SOURCE TEXT:
::::::

Another third of the babies had pathological indications -- mainly of bacterial meningitis, still a common cause of newborn deaths in Third World countries,” noted Liston.
The remaining third had been killed or left to die, due to the fact that the babies had been born with a number of disfigurations, such as a cleft lip.
Dr Liston’s answer to the riddle is the following: Given that the burial of the dead within the city’s boundaries was illegal in Hellenistic Athens, very few people must have have been aware of the well’s existence at the time. Those few that did know could very well have been one or more midwives who provided their services to the era’s wealthy women.
Newborns who died before the “Amfidromia” -- the cleansing ceremony that followed labor -- or the name-giving ceremony which took place seven to 10 days after the birth, were not considered members of society.
“Therefore, it is possible that a midwife would take care of the dead infant’s burial,” noted Liston.
Another possibility may well be that some of the premature baby deaths where the result of miscarriage or abortion, though, for the time being at least, the cause of death cannot be determined.
A discreet backer
A New York investment banker with a genuine interest in science, mystery man Malcolm Hewitt Wiener keeps a low profile while maintaining a close eye on the research programs he finances. Besides the Wiener Lab in Athens, Wiener is the founder of the Institute for Aegean Prehistory on Crete and the Aegean Dendrochronology Project at Cornell University.
Among those scientists who have received financial and technical aid from the Athenian laboratory is prominent geologist Floyd McCoy of the University of Hawaii. McCoy is behind a series of spectacular discoveries with regard to the Santorini volcano eruption, such as the fact that the explosion was much bigger than was originally thought, possibly one of the most powerful eruptions in the last 10,000 years.
According to McCoy, who was back in Greece this summer to conduct research on Crete, today’s Greece would prove unable to survive a disaster of that scale. McCoy believes the fact that no human remains dating back to the time of the Santorini explosion were ever discovered points to the fact that the island’s inhabitants had left the island prior to the eruption, terrorized by seismic activity and other warning signs. This is the opposite of what happened in Pompeii, where the locals chose to stay in their city, despite all the warnings.
“Thanks to the Wiener Laboratory, people like myself come to the aid of archaeologists for more precise conclusions,” noted the American professor, who has collaborated with American, British and Greek archaeologists. While McCoy maintains his close ties to Greek scientific foundations, he has been increasingly voicing his concerns regarding the future of research in this country, especially with regard to the shutting down of the Institute of Geology and Mineral Exploration.
The remains of 150 dogs were also discovered alongside those of the infants, a fact which, in the beginning at least, had left archaeologists rather perplexed.

::::::

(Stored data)

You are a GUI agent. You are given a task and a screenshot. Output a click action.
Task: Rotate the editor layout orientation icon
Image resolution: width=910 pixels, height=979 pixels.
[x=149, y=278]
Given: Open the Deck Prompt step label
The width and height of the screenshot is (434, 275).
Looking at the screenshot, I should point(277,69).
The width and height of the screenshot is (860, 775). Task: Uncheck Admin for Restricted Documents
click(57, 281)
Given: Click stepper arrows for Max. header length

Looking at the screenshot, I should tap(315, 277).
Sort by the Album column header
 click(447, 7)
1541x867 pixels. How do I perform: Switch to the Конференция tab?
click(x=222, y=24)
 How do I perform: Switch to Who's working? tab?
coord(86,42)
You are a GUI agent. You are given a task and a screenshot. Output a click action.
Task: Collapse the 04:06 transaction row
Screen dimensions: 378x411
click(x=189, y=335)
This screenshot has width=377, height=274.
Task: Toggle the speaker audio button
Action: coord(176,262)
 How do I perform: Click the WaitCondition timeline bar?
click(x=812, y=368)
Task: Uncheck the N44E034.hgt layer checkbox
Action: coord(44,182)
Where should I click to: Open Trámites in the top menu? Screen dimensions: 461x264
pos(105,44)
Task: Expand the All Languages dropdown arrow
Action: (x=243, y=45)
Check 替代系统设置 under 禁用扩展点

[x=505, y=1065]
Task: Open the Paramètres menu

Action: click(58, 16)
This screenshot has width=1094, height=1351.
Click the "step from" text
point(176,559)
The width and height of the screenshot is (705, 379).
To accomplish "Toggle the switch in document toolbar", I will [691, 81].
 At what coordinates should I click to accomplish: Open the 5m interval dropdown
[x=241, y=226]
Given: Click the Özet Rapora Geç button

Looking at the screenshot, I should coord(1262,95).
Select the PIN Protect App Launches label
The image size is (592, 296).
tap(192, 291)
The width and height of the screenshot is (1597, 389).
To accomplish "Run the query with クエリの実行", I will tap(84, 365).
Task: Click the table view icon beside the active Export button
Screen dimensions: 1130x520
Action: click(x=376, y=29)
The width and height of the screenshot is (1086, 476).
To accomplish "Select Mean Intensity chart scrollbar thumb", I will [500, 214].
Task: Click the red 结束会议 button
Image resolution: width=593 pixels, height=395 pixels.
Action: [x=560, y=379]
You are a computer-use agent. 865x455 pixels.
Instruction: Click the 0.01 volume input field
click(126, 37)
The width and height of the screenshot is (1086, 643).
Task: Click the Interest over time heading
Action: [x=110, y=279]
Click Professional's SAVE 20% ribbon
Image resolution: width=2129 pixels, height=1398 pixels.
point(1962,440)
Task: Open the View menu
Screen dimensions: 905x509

::::::

QUESTIONS:
1: Answer these from the source text:
(a) Which condition accounts for most of the pathological indications among the babies?
(b) What institute on Crete did Malcolm Hewitt Wiener found?
(c) How many dogs' remains were found alongside those of the infants?
2: Condense the source text paragraph that begins "According to McCoy, who was back in Greece" into a short bulleted list that keeps its main facts.

ANSWERS BY ITEM:
1:
(a) Bacterial meningitis.
(b) The Institute for Aegean Prehistory.
(c) 150.

2:
- McCoy was back in Greece this summer to do research on Crete.
- He holds that today's Greece could not survive a disaster on the scale of the Santorini eruption.
- No human remains from the time of the explosion have been found. He takes this to mean the inhabitants left before the eruption, frightened by seismic activity and other warning signs.
- This contrasts with Pompeii, where the locals stayed despite the warnings.